Great Plains Studies, Center for

 

Date of this Version

Summer 1982

Citation

Great Plains Quarterly Vol. 2, No. 3, Summer 1982, pp. 185-86.

Comments

Copyright 1982 by the Center for Great Plains Studies, University of Nebraska-Lincoln

Abstract

At a time when Plains Indians are eagerly seeking to learn more of the history of their own tribes, Hugh A. Dempsey, curator of history at the Glenbow-Alberta Institute in Calgary, has effectively interpreted the nineteenth- century history of the nearby Blackfoot and Blood tribes through careful study of the lives and policies of their greatest leaders. In 1976 he gave us Crowfoot, Chief of the Blackfeet. Now he offers Red Crow, Warrior Chief, who was the recognized head chief of the Blood tribe during the late years of the nineteenth century. Both books have been solidly grounded in a quarter-century of thorough research in the published literature (including pioneer Alberta newspapers) and in widely scattered archives, as well as extended fieldwork on the reserves where the descendants of those chiefs reside. Older men and women have told their memories of the chiefs. Others have recalled episodes in the chiefs' lives as related to them by family members of an older generation who are no longer living. One of the author's sources on Red Crow was that chief's adopted but favorite child, Frank Red Crow. Fortunately for his readers, Dempsey has combined his thorough research with excellent judgment and a talent for writing lucid prose.

I concur with Dempsey's opinion that the Blood tribe of Indians is fortunate to have been led over the past 140 years by a succession of wise chiefs who were members of a single family of the Fish Eaters' Band. That band's rise to prominence in the tribe followed the marriage of Red Crow's attractive and talented aunt, Medicine Snake Woman, to Alexander Culbertson, the American Fur Company's leading trader on the Upper Missouri in 1840. This connection helped her brother, Seen From Afar, to gain recognition as the most important chief of his tribe. His nephew, Red Crow, who was born in 1830, earned recognition as a chief in his own right by compiling an outstanding war record in some thirty-three actions against four enemy tribes, during which he demonstrated marked ability as a courageous and aggressive leader of men.

For three decades prior to his death in 1900 Red Crow led his tribe through the most difficult period of their existence-the transition from an independent, nomadic, buffalo-hunting way of life to settlement upon a reservation and dependence upon the Canadian government for rations. Like his uncle Seen From Afar, Red Crow was a proud and practical man. He neither feared the whites nor wasted time and energy blaming them for the hardships that befell his people with the disappearance of the buffalo. He saw clearly the need for his people to abandon some of their old ways and to learn new ones.

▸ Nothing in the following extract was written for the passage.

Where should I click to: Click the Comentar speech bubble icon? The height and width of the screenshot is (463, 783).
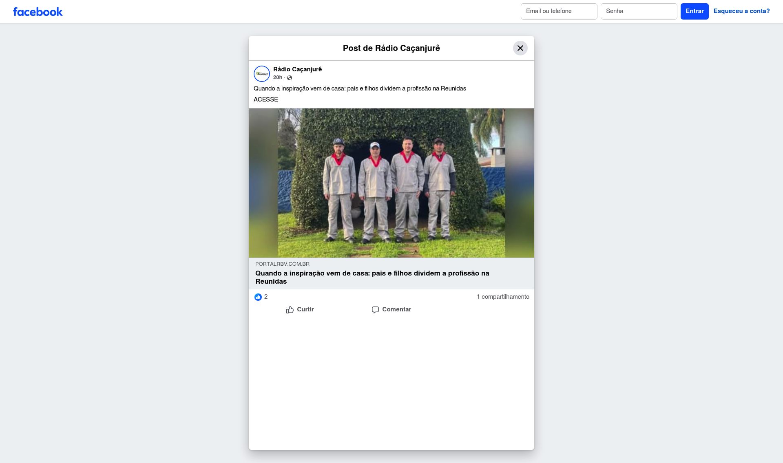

The old warrior urged them to cease their interminable horse raids upon enemy tribes and to concentrate upon learning those skills that would help them to survive and to prosper on the reservation he had sought to get them from the government. Red Crow led by example as well as by policy-making. He settled down in a log cabin in the valley of his beloved Belly River, broke ground for crops, and acquired a herd of cattle. He sent his children to mission schools. At the same time he stubbornly refused to sell an acre of reservation land to the whites, and he insisted that the government recognize his tribe's right to practice their traditional religion.

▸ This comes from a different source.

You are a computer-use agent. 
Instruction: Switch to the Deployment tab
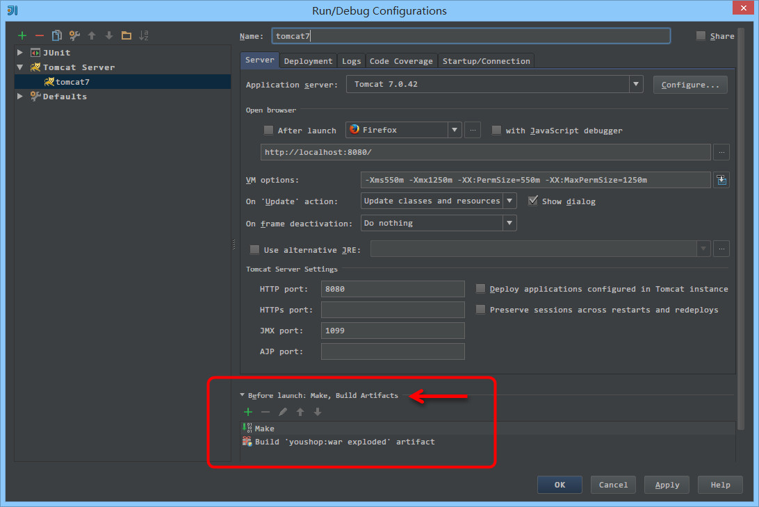tap(308, 61)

When I came to know the Blood Indians more than forty years after Red Crow's death, they had clung to his policy of holding on to their land. They occupied the largest Indian reserve in Canada, and it was remarkably good agricultural and range land. They owned the largest wheat field in Canada, and in the early '50s oil was discovered in the middle of it. Yet each summer a large portion of the tribe gathered on the Belly Buttes to set up their camp circle of painted tipis, in the center of which they performed the traditional ceremonies of the secret Horns Society, the women's Matokiks, and the great tribal Sun Dance. It seemed to me that Blood Indian culture at that time comprised a unique blend of economic progressiveness and religious conservatism. Hugh Dempsey has identified these characteristics of modern Blood Indian culture, together with the continued pride in themselves that is so evident among the Blood Indians, as a legacy from their great chief, Red Crow.